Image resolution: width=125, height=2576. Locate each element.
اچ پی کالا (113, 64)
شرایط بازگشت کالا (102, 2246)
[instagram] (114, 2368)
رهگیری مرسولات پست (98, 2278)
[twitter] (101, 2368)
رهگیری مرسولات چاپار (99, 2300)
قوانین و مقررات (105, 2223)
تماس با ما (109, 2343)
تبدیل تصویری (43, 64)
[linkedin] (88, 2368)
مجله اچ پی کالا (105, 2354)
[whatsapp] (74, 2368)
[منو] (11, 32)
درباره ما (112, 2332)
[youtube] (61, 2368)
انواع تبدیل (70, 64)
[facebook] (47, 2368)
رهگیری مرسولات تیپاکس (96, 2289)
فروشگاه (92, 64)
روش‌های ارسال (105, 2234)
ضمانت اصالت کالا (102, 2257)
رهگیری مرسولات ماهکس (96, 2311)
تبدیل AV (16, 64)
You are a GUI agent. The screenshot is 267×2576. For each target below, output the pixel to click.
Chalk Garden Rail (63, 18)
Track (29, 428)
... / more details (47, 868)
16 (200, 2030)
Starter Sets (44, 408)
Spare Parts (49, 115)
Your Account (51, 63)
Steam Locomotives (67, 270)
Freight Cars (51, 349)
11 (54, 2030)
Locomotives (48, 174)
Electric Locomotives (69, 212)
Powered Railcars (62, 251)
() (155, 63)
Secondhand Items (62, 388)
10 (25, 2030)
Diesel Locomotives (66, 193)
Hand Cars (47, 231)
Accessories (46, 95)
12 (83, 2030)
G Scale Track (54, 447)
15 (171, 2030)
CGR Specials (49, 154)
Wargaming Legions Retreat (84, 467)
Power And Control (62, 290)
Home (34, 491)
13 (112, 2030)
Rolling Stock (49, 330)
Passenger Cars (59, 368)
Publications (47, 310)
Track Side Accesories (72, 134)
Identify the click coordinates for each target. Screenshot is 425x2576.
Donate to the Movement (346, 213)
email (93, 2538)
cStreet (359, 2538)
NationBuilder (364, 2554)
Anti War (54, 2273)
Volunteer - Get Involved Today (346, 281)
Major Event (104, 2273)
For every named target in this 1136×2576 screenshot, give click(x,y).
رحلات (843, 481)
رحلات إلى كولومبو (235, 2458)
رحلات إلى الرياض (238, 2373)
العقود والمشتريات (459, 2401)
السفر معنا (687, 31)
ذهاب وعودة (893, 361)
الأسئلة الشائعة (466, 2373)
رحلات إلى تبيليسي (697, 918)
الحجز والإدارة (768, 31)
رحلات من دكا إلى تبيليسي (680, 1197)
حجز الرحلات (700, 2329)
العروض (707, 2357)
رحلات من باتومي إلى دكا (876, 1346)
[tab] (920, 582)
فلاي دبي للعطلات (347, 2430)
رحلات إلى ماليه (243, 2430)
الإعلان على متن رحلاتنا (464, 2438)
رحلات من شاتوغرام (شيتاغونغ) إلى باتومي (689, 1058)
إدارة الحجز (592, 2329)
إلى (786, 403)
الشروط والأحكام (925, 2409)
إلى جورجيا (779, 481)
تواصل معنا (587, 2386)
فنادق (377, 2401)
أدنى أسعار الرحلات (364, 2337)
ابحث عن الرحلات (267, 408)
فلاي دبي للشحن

——————————

The lines to quote run from the one containing "Home (34, 491)" through the final line of the material above; please give them exactly, both ends included, and nothing else.

Home (34, 491)
13 (112, 2030)
Rolling Stock (49, 330)
Passenger Cars (59, 368)
Publications (47, 310)
Track Side Accesories (72, 134)
Identify the click coordinates for each target. Screenshot is 425x2576.
Donate to the Movement (346, 213)
email (93, 2538)
cStreet (359, 2538)
NationBuilder (364, 2554)
Anti War (54, 2273)
Volunteer - Get Involved Today (346, 281)
Major Event (104, 2273)
For every named target in this 1136×2576 screenshot, give click(x,y).
رحلات (843, 481)
رحلات إلى كولومبو (235, 2458)
رحلات إلى الرياض (238, 2373)
العقود والمشتريات (459, 2401)
السفر معنا (687, 31)
ذهاب وعودة (893, 361)
الأسئلة الشائعة (466, 2373)
رحلات إلى تبيليسي (697, 918)
الحجز والإدارة (768, 31)
رحلات من دكا إلى تبيليسي (680, 1197)
حجز الرحلات (700, 2329)
العروض (707, 2357)
رحلات من باتومي إلى دكا (876, 1346)
[tab] (920, 582)
فلاي دبي للعطلات (347, 2430)
رحلات إلى ماليه (243, 2430)
الإعلان على متن رحلاتنا (464, 2438)
رحلات من شاتوغرام (شيتاغونغ) إلى باتومي (689, 1058)
إدارة الحجز (592, 2329)
إلى (786, 403)
الشروط والأحكام (925, 2409)
إلى جورجيا (779, 481)
تواصل معنا (587, 2386)
فنادق (377, 2401)
أدنى أسعار الرحلات (364, 2337)
ابحث عن الرحلات (267, 408)
فلاي دبي للشحن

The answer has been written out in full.